Make sure you take these precautions when checking out the latest tax shelter.
o Read everything! Don’t rely on the sales presentation and reassurances of the promoter. Ask to read the advisor guides, the client material, the plan documents, opinion letters, the basis for actuarially determinations, everything. Today’s plan promoters are much more concerned about toning down promises and providing disclosure.
o When the lady doth protest too much, your antennae should go up. If the promoter’s package spends an inordinate amount of time defending the plan’s “substantial legal authority,” assume the law is not settled in this area.
o Get a second opinion. Tax opinion letters written to the promoter do not protect you or your client. Provide the tax letters and other tax-related materials to the client’s independent tax advisor for review.
o Check out the promoters’ history. You may be surprised that they were proponents of discredited techniques such as charitable reverse split dollar.

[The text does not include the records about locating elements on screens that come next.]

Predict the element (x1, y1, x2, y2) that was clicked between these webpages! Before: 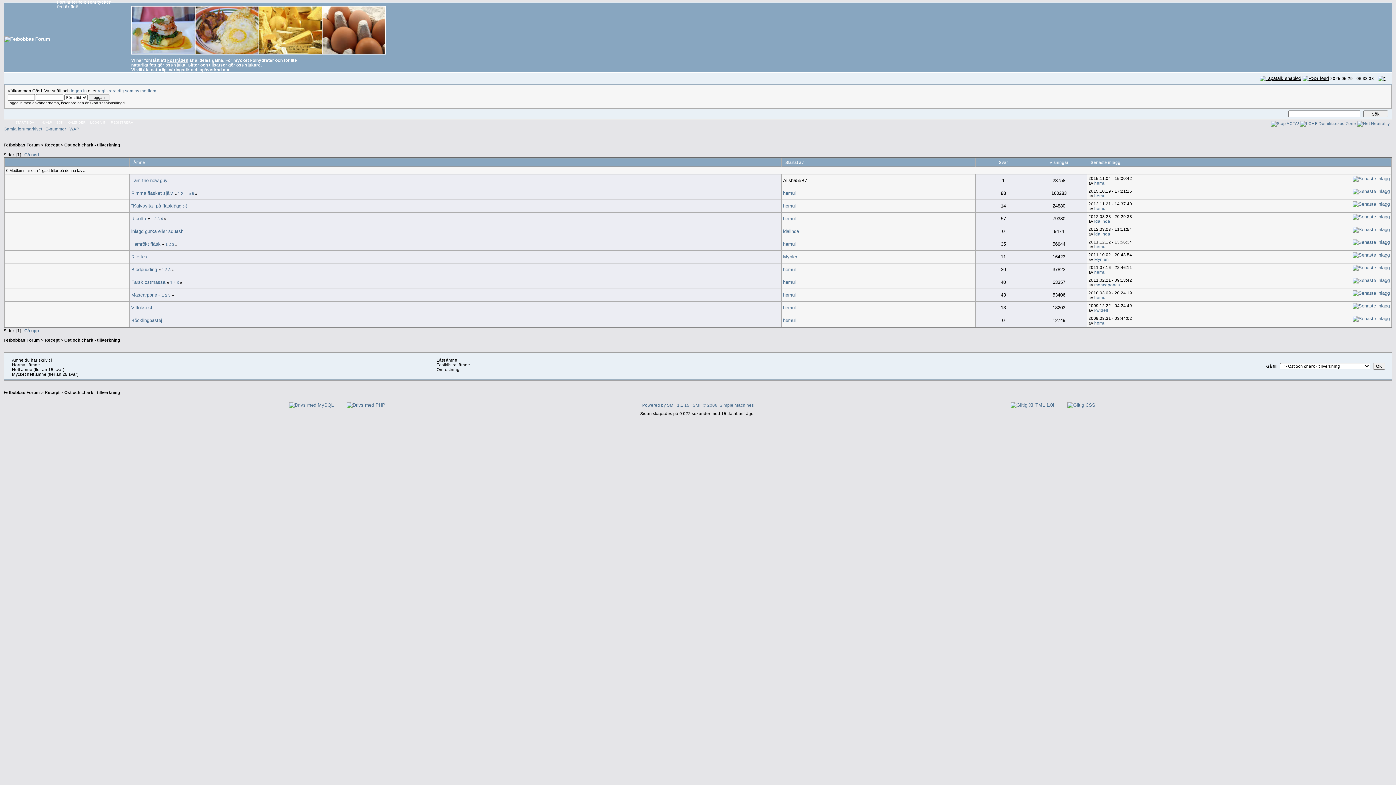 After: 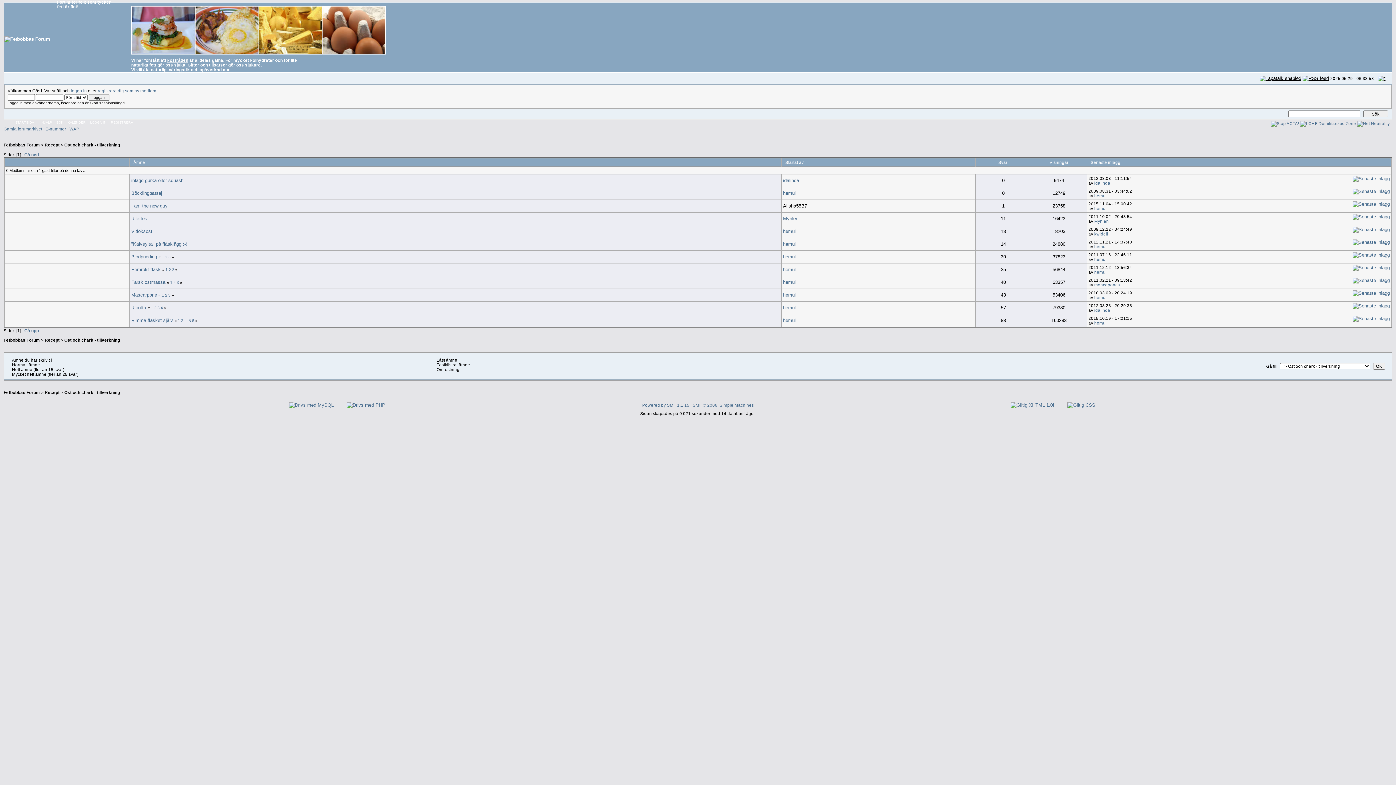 Action: bbox: (999, 159, 1008, 164) label: Svar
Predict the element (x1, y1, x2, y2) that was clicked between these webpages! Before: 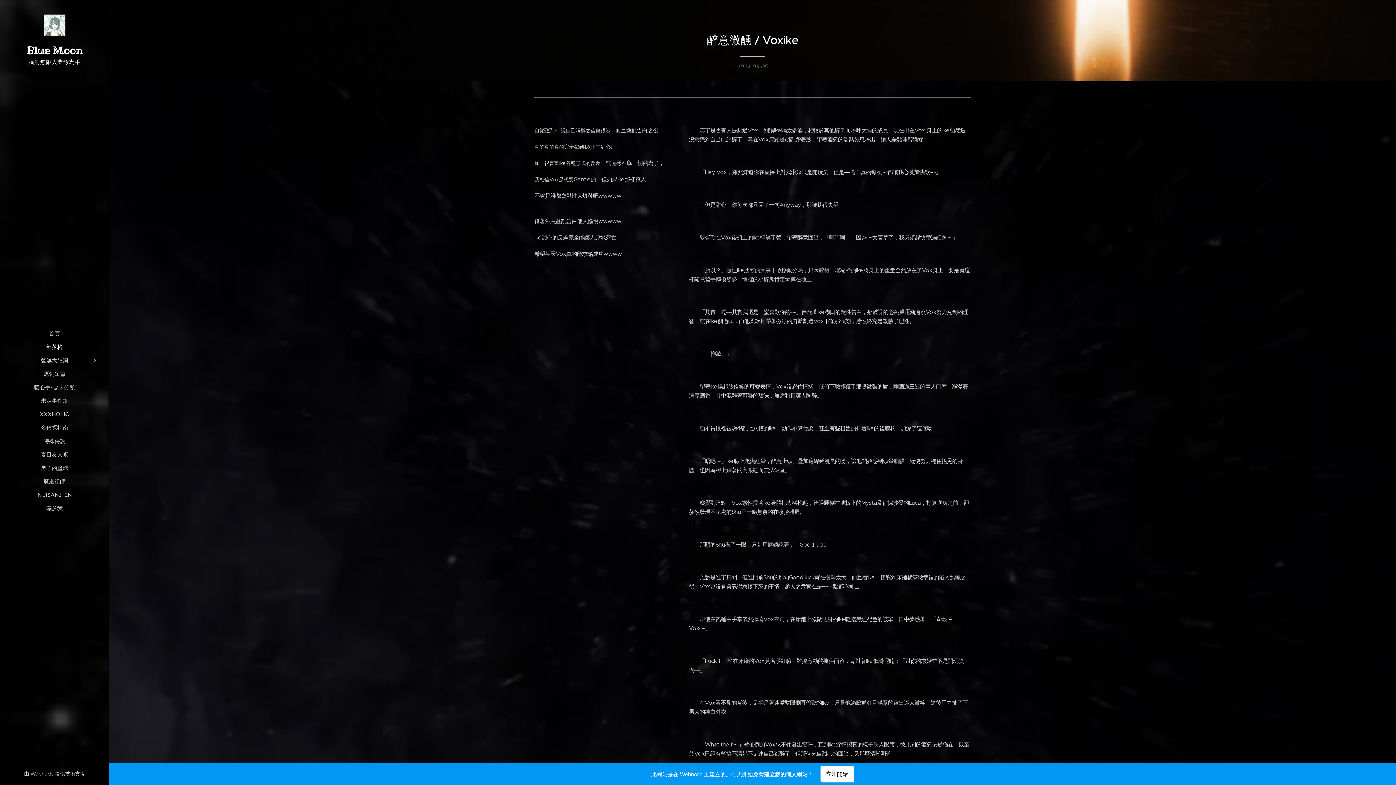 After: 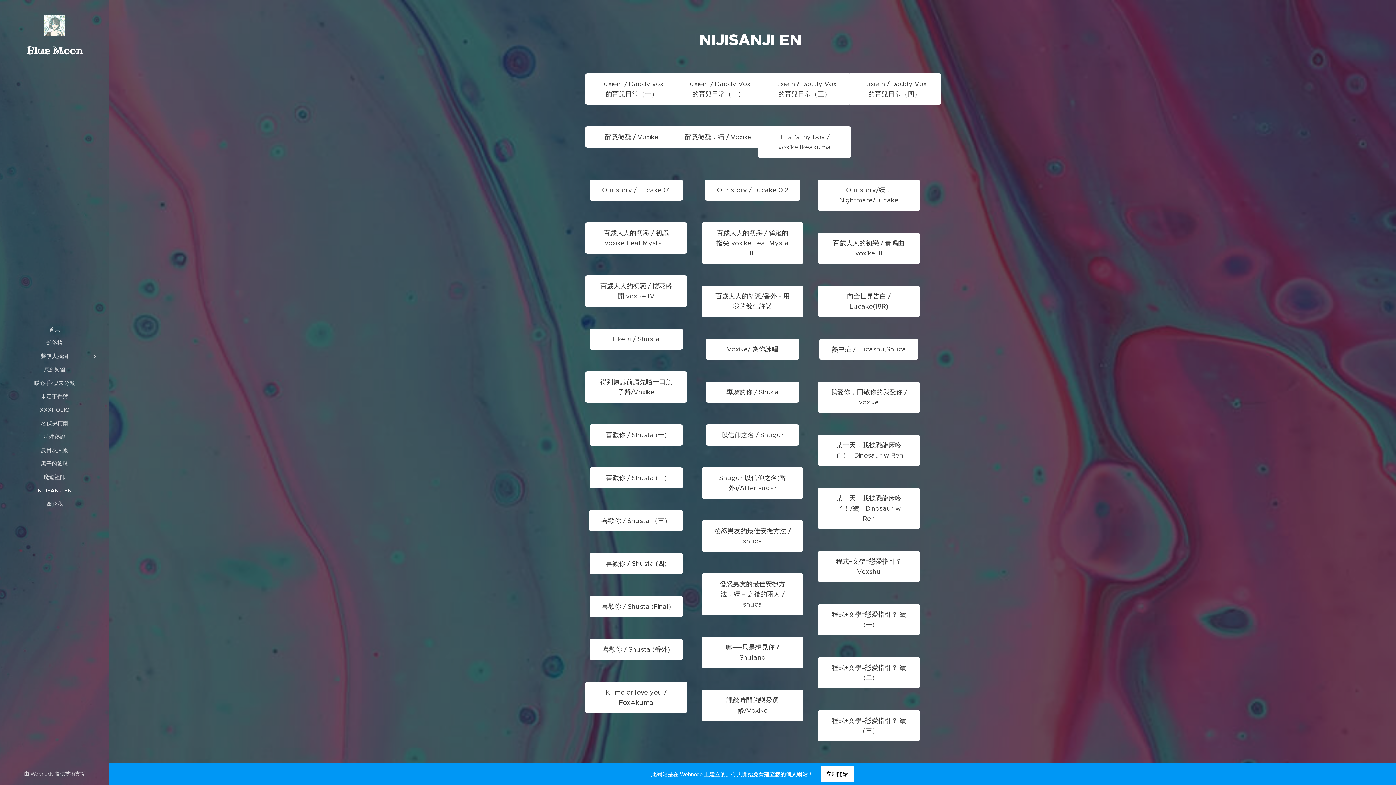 Action: label: NIJISANJI EN bbox: (2, 490, 106, 499)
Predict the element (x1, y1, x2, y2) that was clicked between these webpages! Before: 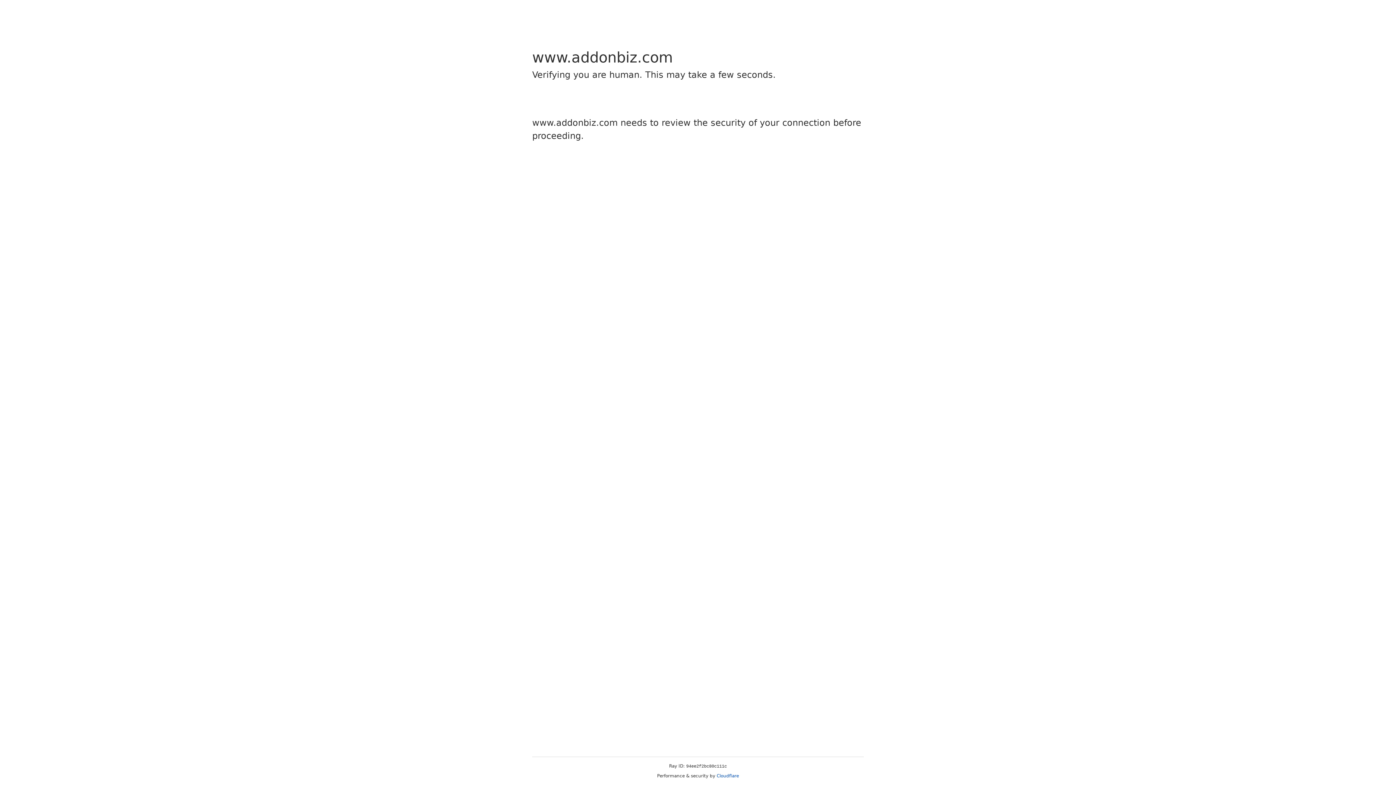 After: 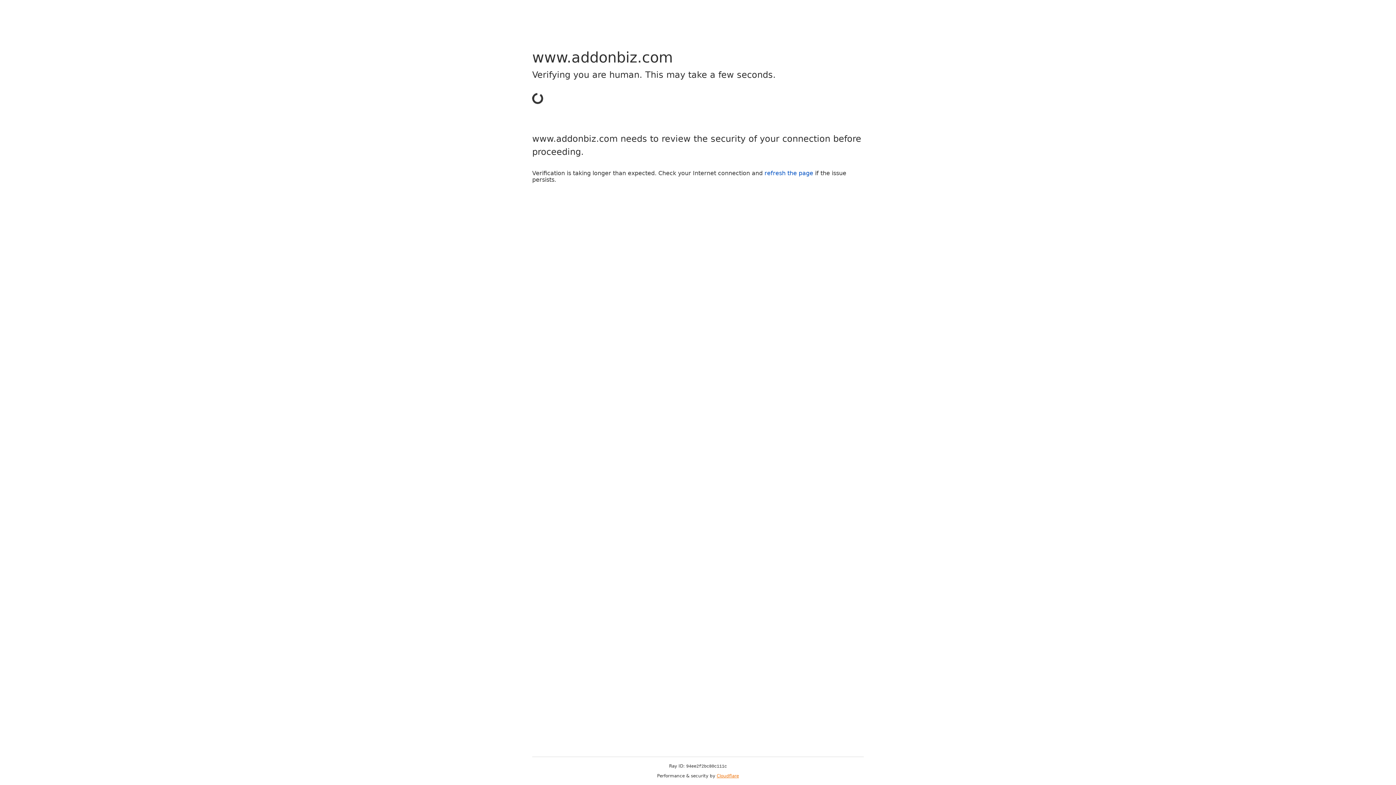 Action: label: Cloudflare bbox: (716, 773, 739, 778)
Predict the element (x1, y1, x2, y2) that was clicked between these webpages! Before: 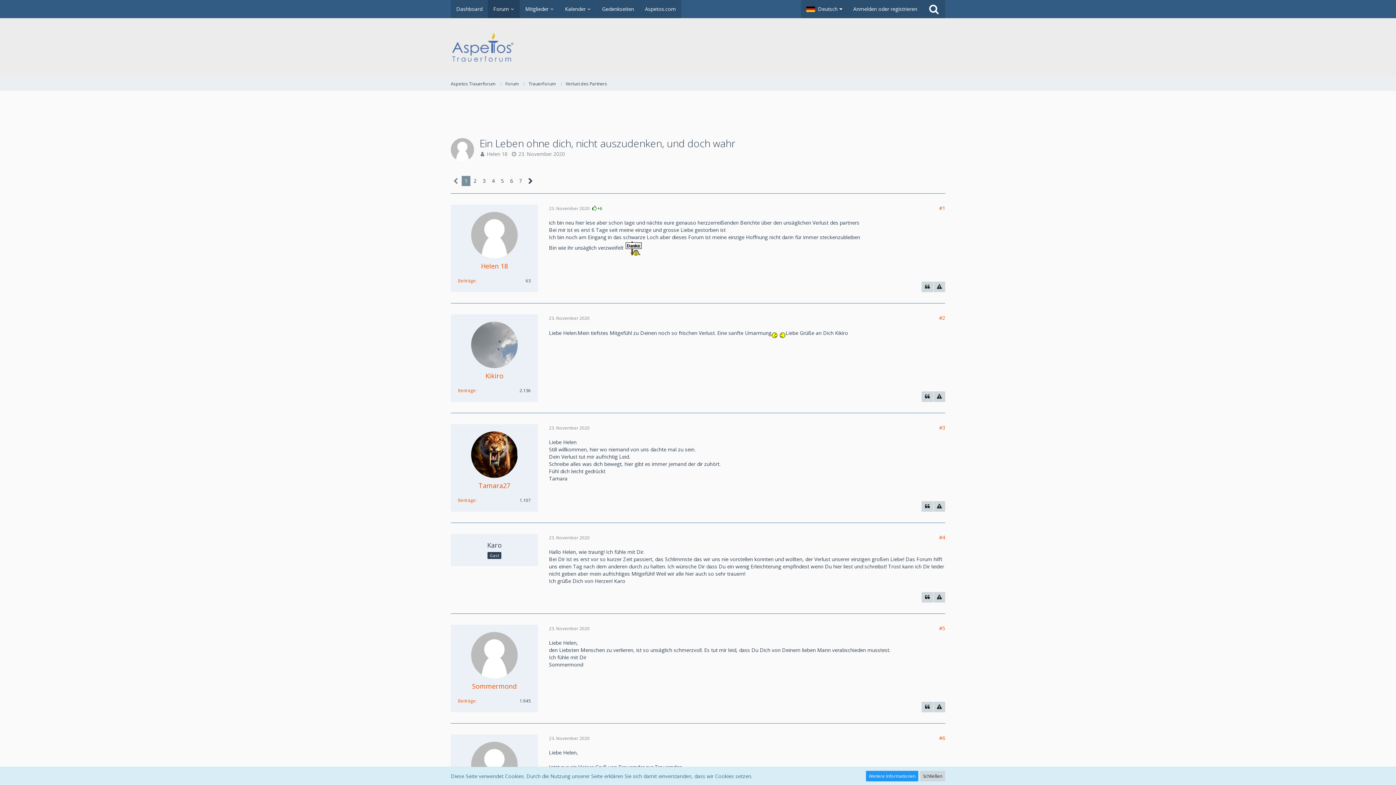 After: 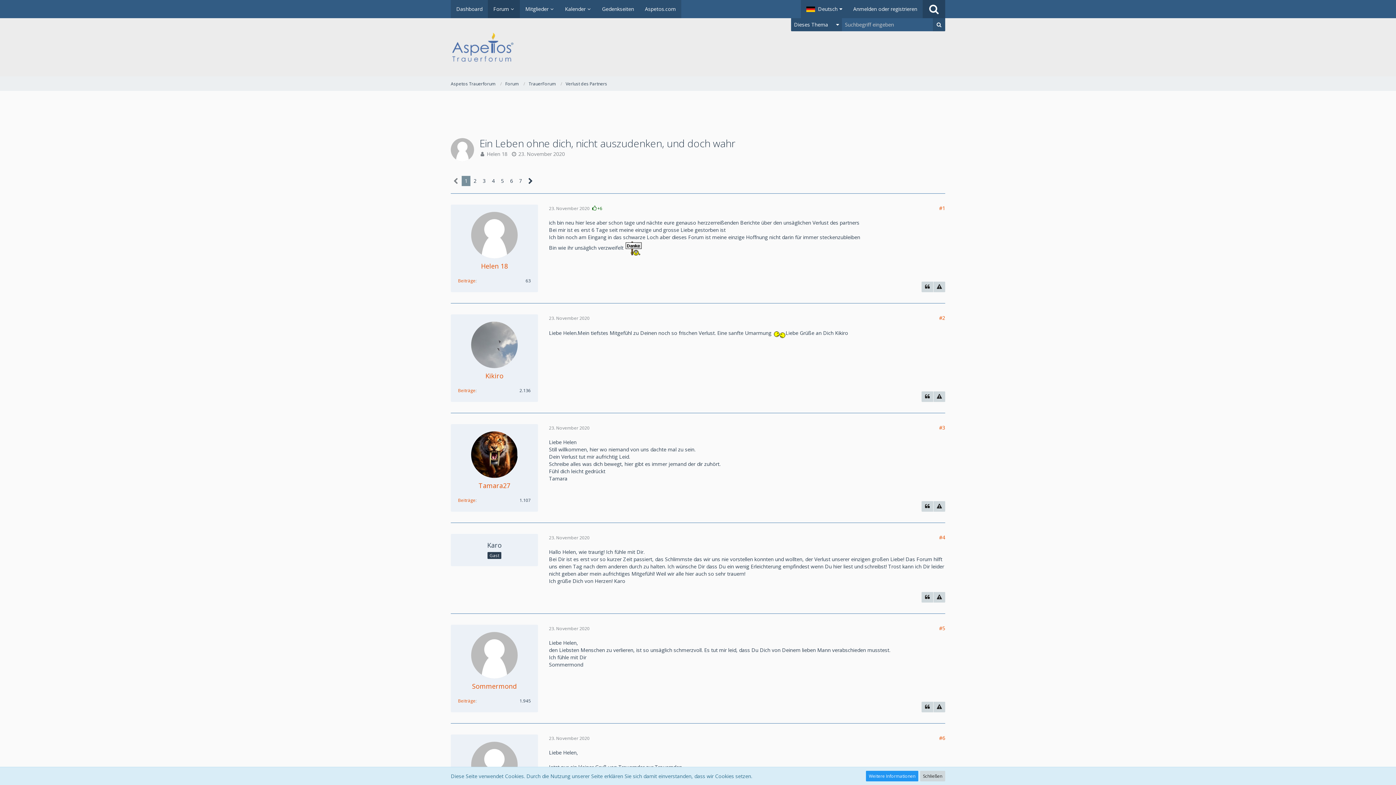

o Size up the promotional materials. Were these materials professionally done? Some of the materials may have been created by a less knowledgeable broker looking to add sales sizzle. Note the author and creation date on the materials. Be wary of sales presentations using words like “safe,” “guaranteed,” or “little to lose.”
o Understand the client’s expectation. If the client believes he is deferring compensation until retirement and can control when and how he will receive the plan’s assets, he may not receive the tax benefits he is looking for.